──────── EXCERPTED TEXT

Very bad performance after loading from pth file

I have this function to save the model

save_checkpoint(
    {
        "epoch": epoch + 1,
        "state_dict": self.model.module.state_dict(),  # Model layers / weights
        "best_score": self.args[
            "best_pred"
        ],  # Save best score (scalar)
        "optimizer": self.optimizer.state_dict(),
    },
    is_best,  # Boolean. True if the predicted MAE is better than the last saved MAE
    self.args["save_path"],  # Where to save checkpoint
)


def save_checkpoint(state, is_best, save_path, filename="checkpoint.pth"):
    torch.save(state, "./" + str(save_path) + "/" + filename)
    if is_best:
        shutil.copyfile(
            "./" + str(save_path) + "/" + filename,
            "./" + str(save_path) + "/" + "model_best.pth",
        )

And this is how I load it:

def load_checkpoint(self, weight_path):
    if self.gpu_id == 0:
        print("### Loading Checkpoint ###")

────────────────

§ **EXERCISES TO COMPLETE**
(A) In the checkpoint post, answer each question on its own line:
(i) What filename does save_checkpoint use by default?
(ii) What file does the copy go to when is_best is true?
(iii) What does load_checkpoint print when gpu_id equals 0?
(B) Pick up the checkpoint post after its last line and continue the load_checkpoint function.

──────── STORED DATA

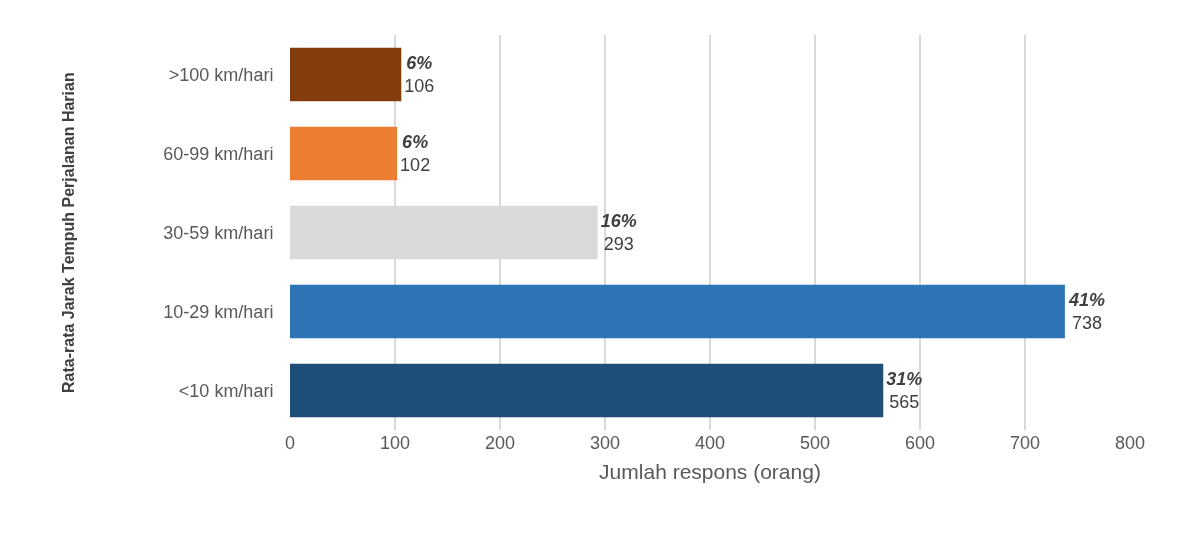  Describe the element at coordinates (605, 443) in the screenshot. I see `x-tick-label: 300` at that location.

────────────────

§ **RESPONSES FOR EACH TASK**
(A)
(i) checkpoint.pth
(ii) model_best.pth
(iii) ### Loading Checkpoint ###

(B)
    location = f"cuda:{self.gpu_id}"
    checkpoint = torch.load(weight_path, map_location=location)
    self.model.load_state_dict(checkpoint["state_dict"], strict=False)

When using strict=False I get no errors but the performance of the model is like it was never trained. When I use strick=True I get a alot of missing keys, e.g. Missing key(s) in state_dict: …

When I started working on this project I was using DP. Lately I migrated to DDP and it was working great. My last training session using DDP was successful and I wanted to run a validation run with it, so naturally I tried loading the pre-trained weights and all hell broke loose.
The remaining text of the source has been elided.